Alla fine ha ascoltato i suoi medici che gli avevano chiesto «d'interrompere lo sciopero della fame, altrimenti non ci sarà più un paziente da curare». Così il dissidente russo Alex Navalny ha annunciato ieri, con un messaggio su Instagram, di voler affrontare il lungo percorso per riprendere le forze. «Ho iniziato a uscire dallo sciopero della fame» in carcere, ha affermato. Lo stop all'alimentazione era cominciato lo scorso 31 marzo per ottenere una visita da parte di medici indipendenti dopo aver accusato forti dolori alla schiena e l'intorpidimento di una gamba. «Mi hanno già visitato due volte dei medici civili - ha scritto l'oppositore -. Mi hanno fatto le analisi e hanno consegnato i risultati». Dopo i test clinici, la salute di Navalny era apparsa compromessa tanto che i medici avevano sentenziato: «Tra poco tempo non avremo più nessuno da curare».

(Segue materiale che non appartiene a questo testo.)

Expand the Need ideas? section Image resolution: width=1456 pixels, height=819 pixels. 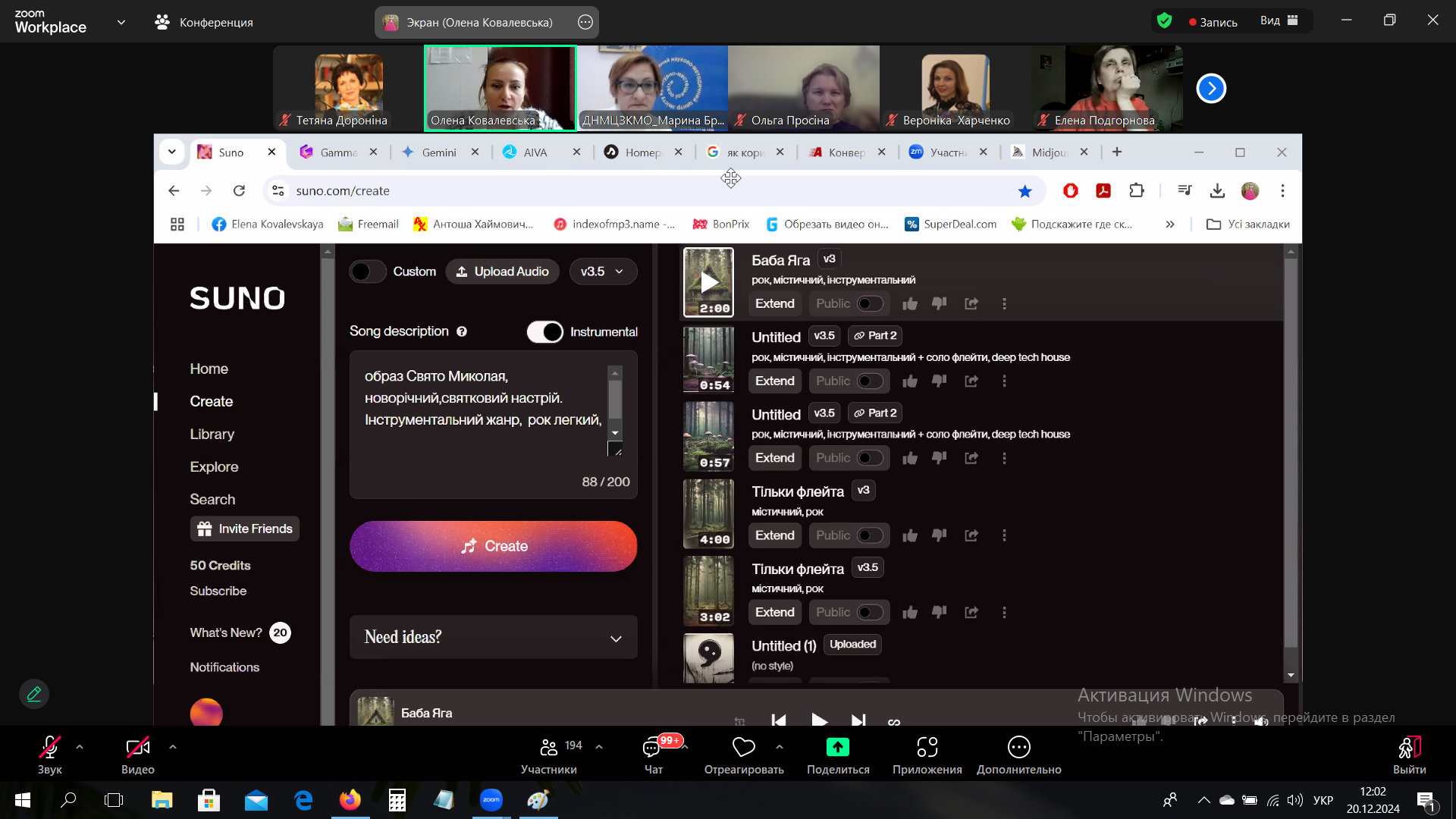[x=493, y=637]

Il dissidente russo ha ringraziato tutti coloro che gli hanno mostrato solidarietà in diverso modo, tra cui attivisti e cittadini che si sono uniti allo sciopero della fame, e ha annunciato che continuerà a chiedere di essere visitato da medici indipendenti perché sta «perdendo ulteriormente sensibilità a mani e piedi». Navalny ha esortato anche i suoi sostenitori di essergli vicino. «Visti i progressi e le circostanze - ha detto, riferendosi al fatto che le autorità russe gli hanno concesso di non essere curato dai medici del penitenziario - ho cominciato a uscire dallo sciopero della fame. Di regola ci vogliono 24 giorni e dicono che è anche più duro, per questo fatemi gli auguri di buona fortuna».
L'odissea del dissidente russo ha radici non molto lontane. Dopo anni di opposizione al presidente Vladimir Putin, contro il quale si è scagliato in più occasioni (dall'annessione della Crimea alle accuse di guidare un regime corrotto), il 20 agosto 2020, mentre era a bordo di un aereo diretto a Mosca da Omsk, perde conoscenza. Portato in ospedale, cade in coma. Il suo staff chiede che Navalny sia trasportato in Germania per essere curato, ma le autorità non lo permettono. Due giorni dopo, in seguito alle pressioni del presidente francese Macron e della cancelliera tedesca Merkel, sbarca a Berlino, dove viene ricoverato: la diagnosi è avvelenamento da agente nervino. Il 17 gennaio di quest'anno, dopo le cure, rientra a Mosca e viene arrestato all'aeroporto. La sua detenzione ha scatenato le proteste in tutta la Russia, con decine di manifestazioni. Le ultime, l'altro ieri, hanno toccato 97 città russe e hanno provocato arresti di massa, con 1786 persone finite in manette. Il ministero della Giustizia di Mosca ieri ha anche classificato come «agente straniero» il portale web Meduza, politicamente vicino al movimento di Navalny. Avendo sede in Lettonia, il sito internet sfugge alle leggi russe sulla comunicazione.
Il caso Navalny ha aggravato le tensioni tra la Russia da una parte e gli Stati Uniti e l'Europa dall'altra. Ma per quanto le vicissitudini dell'oppositore russo suscitino la grande attenzione dei media occidentali, in realtà per Washington si tratta solo di un minuscolo tassello dello scontro con Mosca.
D'altronde, Navalny è un personaggio contraddittorio. Ha più volte espresso posizioni nazionaliste e xenofobe e in Occidente farebbe parte del fronte populista e antisistema. Ma è un oppositore di Putin. E la partita che si gioca è ben più grande.